There was some interest in my post yesterday about what I called “generative textbooks,” but based on people’s comments I don’t know that I explained the idea very clearly.
The idea of a “generative textbook” is that, instead of containing instructional content, it provides the learner with a series of prompts they can use to elicit information from a large language model like ChatGPT. Here’s a brief example to clarify what I mean.
For an example of a section from a traditional textbook, scan this page about sleep from OpenStax’s Introduction to Psychology textbook.
The generative textbook version of the section on sleep might look something like the following. Notice that, unlike the static version of the textbook, the generative version includes open-ended, automatically graded formative assessments. You should try the prompts out in ChatGPT to get a feel for the experience.
- What are the REM and NREM stages of sleep?
- What are the stages of NREM sleep?
- Describe each stage of NREM sleep in more detail, including the brain waves associated with each stage.
- What are sleep spindles?
- What is a K-complex?
- Create five questions that will test my understanding of NREM sleep. Ask me the questions one at a time, wait for my answer, then give me feedback. Then ask the next question.
- What is REM sleep?
- What happens when people are deprived of REM sleep?
- Create five questions that will test my understanding of REM sleep. Ask me the questions one at a time, wait for my answer, then give me feedback. Then ask the next question.
- What did each of the following individuals think about dreams? Sigmund Freud, Carl Jung, Rosalind Cartwright, and Alan Hobson.
- What are manifest content and latent content?
- What is the collective unconscious?
- What are lucid dreams?
- Create five questions that will test my understanding of dreams. Ask me the questions one at a time, wait for my answer, then give me feedback. Then ask the next question.
- If I were going to create a glossary of important terms related to our conversation about sleep above, what words should I include in it?
I’m not making any claims about generative textbooks relative to traditional ones.
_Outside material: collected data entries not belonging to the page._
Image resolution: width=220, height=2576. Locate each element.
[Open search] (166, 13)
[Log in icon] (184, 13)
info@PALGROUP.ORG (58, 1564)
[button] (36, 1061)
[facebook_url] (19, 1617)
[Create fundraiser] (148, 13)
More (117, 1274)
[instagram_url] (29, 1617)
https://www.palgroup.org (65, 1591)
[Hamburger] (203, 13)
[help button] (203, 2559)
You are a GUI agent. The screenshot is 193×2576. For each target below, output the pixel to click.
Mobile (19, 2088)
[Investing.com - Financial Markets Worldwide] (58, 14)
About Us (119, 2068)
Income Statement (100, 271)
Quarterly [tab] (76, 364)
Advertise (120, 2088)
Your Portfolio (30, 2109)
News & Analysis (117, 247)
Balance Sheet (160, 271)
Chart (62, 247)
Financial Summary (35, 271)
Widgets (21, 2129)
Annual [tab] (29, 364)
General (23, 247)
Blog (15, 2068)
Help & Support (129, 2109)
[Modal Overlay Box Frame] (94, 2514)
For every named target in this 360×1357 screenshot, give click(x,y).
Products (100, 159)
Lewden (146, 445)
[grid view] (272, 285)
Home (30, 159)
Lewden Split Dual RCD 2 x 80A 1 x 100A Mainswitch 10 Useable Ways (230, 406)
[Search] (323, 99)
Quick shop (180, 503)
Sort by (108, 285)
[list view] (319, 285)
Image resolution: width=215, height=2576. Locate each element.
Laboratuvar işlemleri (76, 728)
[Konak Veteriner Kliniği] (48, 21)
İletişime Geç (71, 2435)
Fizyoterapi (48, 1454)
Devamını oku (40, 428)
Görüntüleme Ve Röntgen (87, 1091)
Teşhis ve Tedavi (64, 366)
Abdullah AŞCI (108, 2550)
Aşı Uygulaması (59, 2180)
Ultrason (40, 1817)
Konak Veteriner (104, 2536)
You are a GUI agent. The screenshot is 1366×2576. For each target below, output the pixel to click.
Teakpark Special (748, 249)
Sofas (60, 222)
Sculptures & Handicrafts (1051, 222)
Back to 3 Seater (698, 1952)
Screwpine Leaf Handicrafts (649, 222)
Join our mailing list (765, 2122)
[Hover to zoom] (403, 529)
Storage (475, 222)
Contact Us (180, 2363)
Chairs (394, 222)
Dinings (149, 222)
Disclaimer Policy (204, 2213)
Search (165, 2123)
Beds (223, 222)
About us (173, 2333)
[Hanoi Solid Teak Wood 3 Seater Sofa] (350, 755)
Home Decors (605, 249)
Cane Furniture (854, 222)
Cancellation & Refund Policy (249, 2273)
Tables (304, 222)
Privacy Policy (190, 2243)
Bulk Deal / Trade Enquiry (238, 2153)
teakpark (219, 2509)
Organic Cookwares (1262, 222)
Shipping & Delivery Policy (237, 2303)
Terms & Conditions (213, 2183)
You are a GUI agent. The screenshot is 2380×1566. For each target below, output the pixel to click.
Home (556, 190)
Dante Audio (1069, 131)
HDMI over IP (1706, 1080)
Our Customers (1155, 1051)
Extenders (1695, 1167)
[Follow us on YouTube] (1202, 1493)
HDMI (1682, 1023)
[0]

But hypotheses one might consider include – “students will find generative textbooks more engaging than traditional textbooks,” “students will find generative textbooks annoying,” “students will go deeper and explore more content when using generative textbooks than traditional textbooks,” “students won’t engage with the formative assessments in generative textbooks if they don’t count toward their grades,” and “higher levels of engagement associated with using generative textbooks will lead to better outcomes for the students who use them.”
You may have noticed that, as it appears above, there are no images in this section of our sample generative textbook. That’s a solvable problem, but I’m not taking the time to solve it for this example.
Please remember – there’s more to education that textbooks. As you think about the possibilities implied by generative textbooks, think about them relative to in-class active learning activities, lectures, online discussions, labs, etc.